START Document segment

Building MCP servers is about building trust. When an AI uses your server, it should get predictable, reliable results. Every edge case you handle is one less failure mode in production.
For real-world examples, check out the official MCP servers repository — the filesystem and Git servers are particularly good references.

END Document segment
START Material provided

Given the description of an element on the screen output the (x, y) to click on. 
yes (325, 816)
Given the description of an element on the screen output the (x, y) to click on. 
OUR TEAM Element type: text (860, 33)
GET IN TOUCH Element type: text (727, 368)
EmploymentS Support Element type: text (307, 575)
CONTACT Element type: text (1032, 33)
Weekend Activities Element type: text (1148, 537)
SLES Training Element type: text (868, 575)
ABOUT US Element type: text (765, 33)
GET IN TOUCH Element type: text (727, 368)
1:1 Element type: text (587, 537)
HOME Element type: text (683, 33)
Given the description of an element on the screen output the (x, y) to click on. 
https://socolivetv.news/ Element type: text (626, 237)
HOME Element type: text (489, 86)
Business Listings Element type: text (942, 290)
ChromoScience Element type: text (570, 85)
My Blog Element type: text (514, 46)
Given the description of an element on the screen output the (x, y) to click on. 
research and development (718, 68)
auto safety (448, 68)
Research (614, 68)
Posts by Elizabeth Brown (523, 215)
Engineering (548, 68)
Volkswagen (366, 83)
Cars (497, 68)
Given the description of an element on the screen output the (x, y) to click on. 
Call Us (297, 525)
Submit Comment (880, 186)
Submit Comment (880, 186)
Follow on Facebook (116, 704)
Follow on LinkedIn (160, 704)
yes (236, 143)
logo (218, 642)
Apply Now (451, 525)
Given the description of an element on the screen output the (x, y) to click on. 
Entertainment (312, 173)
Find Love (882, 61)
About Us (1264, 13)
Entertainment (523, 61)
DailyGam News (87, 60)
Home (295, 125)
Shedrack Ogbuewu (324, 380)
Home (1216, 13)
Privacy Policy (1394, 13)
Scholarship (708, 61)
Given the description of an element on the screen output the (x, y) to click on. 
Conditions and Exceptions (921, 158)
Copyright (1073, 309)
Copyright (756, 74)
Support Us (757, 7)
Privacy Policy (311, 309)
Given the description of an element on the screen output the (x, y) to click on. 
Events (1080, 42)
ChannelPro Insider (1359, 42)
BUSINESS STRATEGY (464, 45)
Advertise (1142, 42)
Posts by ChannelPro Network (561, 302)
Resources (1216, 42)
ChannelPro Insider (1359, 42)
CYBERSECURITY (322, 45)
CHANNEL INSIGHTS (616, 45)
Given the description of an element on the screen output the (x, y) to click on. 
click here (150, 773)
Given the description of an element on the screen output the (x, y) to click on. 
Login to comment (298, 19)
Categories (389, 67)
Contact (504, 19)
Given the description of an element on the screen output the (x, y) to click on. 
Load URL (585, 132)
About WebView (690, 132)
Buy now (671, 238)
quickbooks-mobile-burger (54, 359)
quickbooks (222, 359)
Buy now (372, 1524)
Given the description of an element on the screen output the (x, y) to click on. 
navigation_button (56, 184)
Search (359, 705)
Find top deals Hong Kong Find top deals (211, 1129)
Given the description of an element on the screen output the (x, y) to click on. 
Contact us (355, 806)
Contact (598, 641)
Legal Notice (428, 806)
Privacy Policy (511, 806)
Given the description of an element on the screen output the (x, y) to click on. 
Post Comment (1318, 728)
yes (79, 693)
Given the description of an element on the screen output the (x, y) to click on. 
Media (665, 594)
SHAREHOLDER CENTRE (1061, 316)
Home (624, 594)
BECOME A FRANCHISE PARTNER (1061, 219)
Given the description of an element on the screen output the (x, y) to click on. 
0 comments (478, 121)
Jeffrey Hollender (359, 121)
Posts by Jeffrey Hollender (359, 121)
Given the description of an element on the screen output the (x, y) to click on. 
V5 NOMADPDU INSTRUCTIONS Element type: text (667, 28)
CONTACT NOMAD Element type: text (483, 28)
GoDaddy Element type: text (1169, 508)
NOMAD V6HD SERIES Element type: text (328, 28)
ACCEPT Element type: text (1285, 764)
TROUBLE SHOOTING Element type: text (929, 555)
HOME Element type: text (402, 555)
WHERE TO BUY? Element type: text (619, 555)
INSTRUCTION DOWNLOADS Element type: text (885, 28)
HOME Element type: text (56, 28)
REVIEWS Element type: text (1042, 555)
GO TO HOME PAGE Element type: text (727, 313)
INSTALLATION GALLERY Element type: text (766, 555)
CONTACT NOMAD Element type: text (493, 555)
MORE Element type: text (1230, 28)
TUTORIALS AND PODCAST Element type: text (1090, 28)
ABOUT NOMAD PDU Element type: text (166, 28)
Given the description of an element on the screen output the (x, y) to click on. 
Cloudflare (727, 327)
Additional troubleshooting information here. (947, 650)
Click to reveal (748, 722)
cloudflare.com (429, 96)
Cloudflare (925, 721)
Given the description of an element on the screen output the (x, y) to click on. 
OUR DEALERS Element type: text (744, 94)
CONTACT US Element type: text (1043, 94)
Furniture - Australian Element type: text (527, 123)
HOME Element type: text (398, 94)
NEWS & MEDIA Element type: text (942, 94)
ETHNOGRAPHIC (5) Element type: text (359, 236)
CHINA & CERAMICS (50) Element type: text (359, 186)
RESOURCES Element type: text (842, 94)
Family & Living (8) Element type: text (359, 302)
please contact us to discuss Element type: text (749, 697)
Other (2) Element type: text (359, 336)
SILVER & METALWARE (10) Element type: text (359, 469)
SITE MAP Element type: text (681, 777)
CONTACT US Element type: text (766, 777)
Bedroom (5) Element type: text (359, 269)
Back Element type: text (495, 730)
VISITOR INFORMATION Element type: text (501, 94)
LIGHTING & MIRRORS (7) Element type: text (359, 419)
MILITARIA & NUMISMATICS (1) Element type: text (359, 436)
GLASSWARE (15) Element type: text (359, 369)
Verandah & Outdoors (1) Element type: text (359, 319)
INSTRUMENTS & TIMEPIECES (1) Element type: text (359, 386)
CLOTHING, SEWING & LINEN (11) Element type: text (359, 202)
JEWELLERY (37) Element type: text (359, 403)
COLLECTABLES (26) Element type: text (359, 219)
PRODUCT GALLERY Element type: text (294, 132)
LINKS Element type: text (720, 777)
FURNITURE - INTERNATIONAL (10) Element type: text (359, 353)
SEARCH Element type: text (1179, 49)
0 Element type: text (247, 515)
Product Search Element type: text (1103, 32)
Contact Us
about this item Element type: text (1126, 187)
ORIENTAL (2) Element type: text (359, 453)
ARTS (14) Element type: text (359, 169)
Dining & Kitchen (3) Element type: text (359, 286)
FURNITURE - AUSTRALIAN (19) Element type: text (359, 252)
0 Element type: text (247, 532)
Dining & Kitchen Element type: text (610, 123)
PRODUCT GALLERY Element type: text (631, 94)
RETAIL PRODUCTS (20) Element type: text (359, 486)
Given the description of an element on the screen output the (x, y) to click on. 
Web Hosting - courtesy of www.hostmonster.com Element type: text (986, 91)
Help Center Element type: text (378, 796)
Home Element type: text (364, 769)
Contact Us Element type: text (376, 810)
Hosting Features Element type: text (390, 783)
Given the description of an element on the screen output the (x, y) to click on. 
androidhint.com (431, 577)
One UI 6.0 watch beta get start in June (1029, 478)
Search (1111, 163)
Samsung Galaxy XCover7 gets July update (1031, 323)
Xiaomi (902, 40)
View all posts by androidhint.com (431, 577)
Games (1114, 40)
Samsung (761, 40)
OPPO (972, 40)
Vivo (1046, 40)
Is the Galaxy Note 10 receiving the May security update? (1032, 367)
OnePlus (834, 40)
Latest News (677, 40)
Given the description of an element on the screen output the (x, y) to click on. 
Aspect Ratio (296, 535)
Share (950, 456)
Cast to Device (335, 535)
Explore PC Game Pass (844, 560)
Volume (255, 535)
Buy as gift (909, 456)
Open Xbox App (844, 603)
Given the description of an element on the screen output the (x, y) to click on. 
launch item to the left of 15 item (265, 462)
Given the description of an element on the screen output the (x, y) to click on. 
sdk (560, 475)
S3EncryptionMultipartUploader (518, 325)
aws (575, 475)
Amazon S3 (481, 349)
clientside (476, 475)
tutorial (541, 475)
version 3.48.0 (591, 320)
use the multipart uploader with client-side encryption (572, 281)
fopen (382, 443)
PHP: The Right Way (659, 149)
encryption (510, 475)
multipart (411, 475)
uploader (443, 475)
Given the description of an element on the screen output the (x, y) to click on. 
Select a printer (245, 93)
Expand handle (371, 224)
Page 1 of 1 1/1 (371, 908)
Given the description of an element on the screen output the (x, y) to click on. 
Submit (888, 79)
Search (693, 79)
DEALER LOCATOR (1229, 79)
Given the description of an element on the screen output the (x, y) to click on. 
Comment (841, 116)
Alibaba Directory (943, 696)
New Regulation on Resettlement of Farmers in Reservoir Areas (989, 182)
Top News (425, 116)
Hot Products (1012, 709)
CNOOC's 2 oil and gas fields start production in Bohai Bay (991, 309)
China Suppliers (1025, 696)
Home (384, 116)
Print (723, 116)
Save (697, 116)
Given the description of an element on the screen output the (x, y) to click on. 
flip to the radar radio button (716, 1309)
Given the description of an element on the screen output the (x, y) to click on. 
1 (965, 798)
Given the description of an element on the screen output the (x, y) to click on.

END Material provided

#### [Brief 1]
List every sentence in the text on building MCP servers that contains the word "server" or "servers".
#### [Brief 2]
Update the text on building MCP servers from "Building MCP servers" up to and including "particularly good references." by replacing "trust" with "confidence".

#### [Answer section 1]
- Building MCP servers is about building trust.
- When an AI uses your server, it should get predictable, reliable results.
- For real-world examples, check out the official MCP servers repository — the filesystem and Git servers are particularly good references.

#### [Answer section 2]
Building MCP servers is about building confidence. When an AI uses your server, it should get predictable, reliable results. Every edge case you handle is one less failure mode in production.
For real-world examples, check out the official MCP servers repository — the filesystem and Git servers are particularly good references.